Extrait à lire:
(CAA Nancy, 5 mars 2015, n° 13NC01875, Sofilab)

La société française Sofilab 3 (« Sofilab »), qui exerce une activité de holding, a pris en charge les salaires versés au dirigeant de sa filiale chinoise détenue à 100% et ayant pour activité la production et commercialisation de produits agricoles en Chine.

A la suite d'une vérification de comptabilité, l'administration fiscale a considéré, en application de l'article 57 du code général des impôts, que cette prise en charge était constitutive d’un transfert indirect de bénéfices à l'étranger. Les rectifications de l’administration ayant été confirmées par le Tribunal administratif de Châlons-en-Champagne, Sofilab a fait appel du jugement de première instance.

Données affichées:

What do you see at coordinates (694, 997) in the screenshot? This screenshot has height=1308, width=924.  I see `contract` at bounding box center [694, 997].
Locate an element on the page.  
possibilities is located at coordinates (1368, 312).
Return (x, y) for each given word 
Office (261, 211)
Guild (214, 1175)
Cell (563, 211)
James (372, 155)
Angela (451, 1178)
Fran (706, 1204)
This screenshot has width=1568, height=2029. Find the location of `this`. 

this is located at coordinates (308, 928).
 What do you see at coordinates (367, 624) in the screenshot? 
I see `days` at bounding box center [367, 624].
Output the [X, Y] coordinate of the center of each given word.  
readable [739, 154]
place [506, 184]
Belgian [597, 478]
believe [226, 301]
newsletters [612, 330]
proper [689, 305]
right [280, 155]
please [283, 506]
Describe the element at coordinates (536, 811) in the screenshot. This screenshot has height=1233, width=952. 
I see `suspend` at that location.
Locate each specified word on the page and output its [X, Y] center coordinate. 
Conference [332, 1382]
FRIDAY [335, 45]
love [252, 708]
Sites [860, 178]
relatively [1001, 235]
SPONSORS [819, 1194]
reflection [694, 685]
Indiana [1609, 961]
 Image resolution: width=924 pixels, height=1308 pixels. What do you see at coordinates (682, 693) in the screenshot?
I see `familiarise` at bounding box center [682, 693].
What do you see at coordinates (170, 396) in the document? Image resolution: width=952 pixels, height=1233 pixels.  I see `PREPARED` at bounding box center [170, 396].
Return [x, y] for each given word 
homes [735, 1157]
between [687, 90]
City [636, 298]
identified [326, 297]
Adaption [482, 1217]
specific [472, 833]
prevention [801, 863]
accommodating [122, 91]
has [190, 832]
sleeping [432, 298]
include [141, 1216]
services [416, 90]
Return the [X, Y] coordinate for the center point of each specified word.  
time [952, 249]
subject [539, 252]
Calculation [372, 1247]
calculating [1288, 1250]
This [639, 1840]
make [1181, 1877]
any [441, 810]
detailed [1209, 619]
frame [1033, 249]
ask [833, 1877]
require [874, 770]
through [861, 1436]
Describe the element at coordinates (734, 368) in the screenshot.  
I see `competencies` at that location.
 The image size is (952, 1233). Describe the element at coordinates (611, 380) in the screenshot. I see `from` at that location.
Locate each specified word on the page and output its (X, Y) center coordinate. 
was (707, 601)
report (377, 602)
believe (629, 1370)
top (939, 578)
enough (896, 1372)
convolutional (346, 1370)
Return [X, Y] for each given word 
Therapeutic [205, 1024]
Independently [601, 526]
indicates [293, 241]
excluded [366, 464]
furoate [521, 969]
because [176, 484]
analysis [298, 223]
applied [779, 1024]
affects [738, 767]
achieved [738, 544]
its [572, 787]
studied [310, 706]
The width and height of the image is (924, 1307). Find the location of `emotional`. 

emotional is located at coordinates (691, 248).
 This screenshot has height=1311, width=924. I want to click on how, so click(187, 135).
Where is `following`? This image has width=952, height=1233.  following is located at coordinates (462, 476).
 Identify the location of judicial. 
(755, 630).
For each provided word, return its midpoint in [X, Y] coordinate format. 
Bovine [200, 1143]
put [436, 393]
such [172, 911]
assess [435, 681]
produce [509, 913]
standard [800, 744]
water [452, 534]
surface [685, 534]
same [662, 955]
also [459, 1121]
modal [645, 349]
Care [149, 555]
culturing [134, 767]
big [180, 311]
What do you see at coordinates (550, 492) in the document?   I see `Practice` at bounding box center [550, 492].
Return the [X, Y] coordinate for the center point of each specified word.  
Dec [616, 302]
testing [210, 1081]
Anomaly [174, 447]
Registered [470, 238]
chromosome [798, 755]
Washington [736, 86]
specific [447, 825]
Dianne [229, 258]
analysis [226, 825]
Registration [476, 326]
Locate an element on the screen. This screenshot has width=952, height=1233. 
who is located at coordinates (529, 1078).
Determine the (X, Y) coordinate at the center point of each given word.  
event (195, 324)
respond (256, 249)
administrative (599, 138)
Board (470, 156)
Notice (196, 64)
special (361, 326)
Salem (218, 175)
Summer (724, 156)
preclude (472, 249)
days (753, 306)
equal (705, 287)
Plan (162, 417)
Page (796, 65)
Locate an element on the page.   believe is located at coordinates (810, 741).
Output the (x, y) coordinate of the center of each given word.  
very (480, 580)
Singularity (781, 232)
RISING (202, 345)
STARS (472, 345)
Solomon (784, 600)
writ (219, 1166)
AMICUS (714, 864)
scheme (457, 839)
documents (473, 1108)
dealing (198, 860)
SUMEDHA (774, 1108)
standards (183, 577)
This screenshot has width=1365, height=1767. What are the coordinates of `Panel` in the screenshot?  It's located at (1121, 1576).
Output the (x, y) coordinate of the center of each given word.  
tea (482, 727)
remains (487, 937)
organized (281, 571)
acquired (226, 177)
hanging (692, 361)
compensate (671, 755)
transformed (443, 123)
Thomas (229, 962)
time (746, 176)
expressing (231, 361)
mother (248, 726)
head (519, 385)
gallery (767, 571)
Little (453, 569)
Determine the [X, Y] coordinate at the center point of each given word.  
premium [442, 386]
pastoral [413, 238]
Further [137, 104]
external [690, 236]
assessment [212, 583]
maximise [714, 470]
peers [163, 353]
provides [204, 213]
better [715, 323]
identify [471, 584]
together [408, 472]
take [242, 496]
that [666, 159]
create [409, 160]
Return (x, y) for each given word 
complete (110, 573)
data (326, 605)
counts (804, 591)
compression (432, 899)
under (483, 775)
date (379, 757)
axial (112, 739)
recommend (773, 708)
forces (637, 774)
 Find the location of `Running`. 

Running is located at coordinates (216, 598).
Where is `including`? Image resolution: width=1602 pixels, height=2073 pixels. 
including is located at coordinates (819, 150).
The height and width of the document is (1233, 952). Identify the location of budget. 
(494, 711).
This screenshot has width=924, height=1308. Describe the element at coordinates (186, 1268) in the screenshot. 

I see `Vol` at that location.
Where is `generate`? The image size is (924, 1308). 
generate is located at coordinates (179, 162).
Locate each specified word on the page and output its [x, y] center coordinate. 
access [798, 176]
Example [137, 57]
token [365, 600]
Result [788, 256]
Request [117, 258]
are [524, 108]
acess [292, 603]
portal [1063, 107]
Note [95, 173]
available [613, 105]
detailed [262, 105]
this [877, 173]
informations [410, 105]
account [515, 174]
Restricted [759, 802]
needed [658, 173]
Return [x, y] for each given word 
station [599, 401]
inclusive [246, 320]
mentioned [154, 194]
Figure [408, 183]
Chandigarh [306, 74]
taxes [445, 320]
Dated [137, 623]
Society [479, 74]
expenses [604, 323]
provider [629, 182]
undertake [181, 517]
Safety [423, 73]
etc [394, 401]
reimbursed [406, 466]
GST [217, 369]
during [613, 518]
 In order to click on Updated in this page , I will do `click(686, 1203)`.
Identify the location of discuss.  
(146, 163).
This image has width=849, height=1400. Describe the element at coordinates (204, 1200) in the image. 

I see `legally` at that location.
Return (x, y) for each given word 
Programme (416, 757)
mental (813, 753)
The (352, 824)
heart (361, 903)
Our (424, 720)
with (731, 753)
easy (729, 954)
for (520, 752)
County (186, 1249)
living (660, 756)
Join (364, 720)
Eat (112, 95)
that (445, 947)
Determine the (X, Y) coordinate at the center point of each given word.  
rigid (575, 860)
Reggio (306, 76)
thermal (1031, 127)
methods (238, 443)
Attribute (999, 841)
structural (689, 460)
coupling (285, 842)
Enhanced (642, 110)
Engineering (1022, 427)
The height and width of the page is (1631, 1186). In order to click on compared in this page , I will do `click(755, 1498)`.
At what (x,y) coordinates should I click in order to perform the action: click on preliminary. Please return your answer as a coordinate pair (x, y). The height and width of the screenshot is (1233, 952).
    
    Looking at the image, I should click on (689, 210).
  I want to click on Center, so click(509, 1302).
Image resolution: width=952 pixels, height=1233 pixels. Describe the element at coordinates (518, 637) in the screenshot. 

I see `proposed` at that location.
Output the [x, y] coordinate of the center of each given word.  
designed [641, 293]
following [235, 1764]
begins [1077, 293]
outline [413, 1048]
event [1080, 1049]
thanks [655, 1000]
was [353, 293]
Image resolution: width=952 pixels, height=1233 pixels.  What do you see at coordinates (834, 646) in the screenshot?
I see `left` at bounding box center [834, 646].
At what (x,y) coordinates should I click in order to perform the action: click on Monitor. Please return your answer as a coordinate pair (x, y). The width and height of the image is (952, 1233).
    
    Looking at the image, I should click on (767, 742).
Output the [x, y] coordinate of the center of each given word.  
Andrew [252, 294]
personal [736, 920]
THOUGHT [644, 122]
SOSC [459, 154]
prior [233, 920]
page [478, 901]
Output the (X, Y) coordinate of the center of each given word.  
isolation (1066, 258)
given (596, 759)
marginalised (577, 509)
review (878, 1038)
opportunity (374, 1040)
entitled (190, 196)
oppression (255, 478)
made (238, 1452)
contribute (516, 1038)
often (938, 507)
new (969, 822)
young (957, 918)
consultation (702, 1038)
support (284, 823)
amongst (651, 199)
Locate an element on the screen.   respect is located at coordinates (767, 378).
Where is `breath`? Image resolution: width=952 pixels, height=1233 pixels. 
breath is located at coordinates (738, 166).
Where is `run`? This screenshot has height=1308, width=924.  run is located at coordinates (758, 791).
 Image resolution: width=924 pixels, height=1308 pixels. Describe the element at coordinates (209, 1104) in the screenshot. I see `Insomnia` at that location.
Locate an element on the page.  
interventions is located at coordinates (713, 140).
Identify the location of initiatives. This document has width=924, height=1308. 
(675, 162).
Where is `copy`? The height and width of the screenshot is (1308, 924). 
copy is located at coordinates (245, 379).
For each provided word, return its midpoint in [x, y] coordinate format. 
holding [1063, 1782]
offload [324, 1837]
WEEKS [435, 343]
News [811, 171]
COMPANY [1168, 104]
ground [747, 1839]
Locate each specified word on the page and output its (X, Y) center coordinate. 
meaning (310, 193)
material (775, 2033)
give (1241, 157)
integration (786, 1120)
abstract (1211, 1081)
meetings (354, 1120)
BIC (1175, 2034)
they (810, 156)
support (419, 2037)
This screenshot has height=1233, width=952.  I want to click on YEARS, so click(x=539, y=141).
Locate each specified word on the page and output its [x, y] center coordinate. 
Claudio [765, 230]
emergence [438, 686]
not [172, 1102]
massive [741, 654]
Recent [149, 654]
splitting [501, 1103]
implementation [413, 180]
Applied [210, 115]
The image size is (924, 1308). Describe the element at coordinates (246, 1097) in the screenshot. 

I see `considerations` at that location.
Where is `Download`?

Travail à faire:
A. Indiquez si chacune des affirmations suivantes est conforme à l'extrait sur l'affaire Sofilab, en répondant par oui ou par non et en citant les mots décisifs du texte : (i) Sofilab a pour activité la production de produits agricoles en Chine ; (ii) l'administration fiscale s'est appuyée sur l'article 57 du code général des impôts ; (iii) le Tribunal administratif de Châlons-en-Champagne a annulé les rectifications de l'administration.
B. Rédigez la suite de l'extrait sur l'affaire Sofilab en partant de sa dernière phrase.

Exercices corrigés:
A.
(i) Non : « qui exerce une activité de holding ».
(ii) Oui : « en application de l'article 57 du code général des impôts ».
(iii) Non : « Les rectifications de l’administration ayant été confirmées par le Tribunal administratif de Châlons-en-Champagne ».

B.
La Cour administrative d’appel de Nancy rappelle, conformément à la jurisprudence constante du Conseil d’Etat, que lorsque l’administration établit l’existence de liens de dépendance et d’un avantage consenti par un contribuable à une entreprise située hors de France, il appartient au contribuable de combattre la présomption de transfert de bénéfices en démontrant que cet avantage est justifié « par une gestion normale des intérêts propres à l'entreprise imposable en France ».

Devant la Cour, le contribuable faisait valoir que :

  • sa filiale chinoise avait été créée dans l'objectif de développer la production et la commercialisation de ses produits sur le marché chinois, doté d’un fort potentiel de croissance ;
  • il avait été contraint d'aider sa filiale pour ne par perdre les sommes investies.

Le contribuable produisait au soutien de son argumentation des documents comptables faisant état des difficultés financières de la filiale, des procès-verbaux de comité de surveillance, une analyse du marché chinois et un exposé stratégique de l’entreprise.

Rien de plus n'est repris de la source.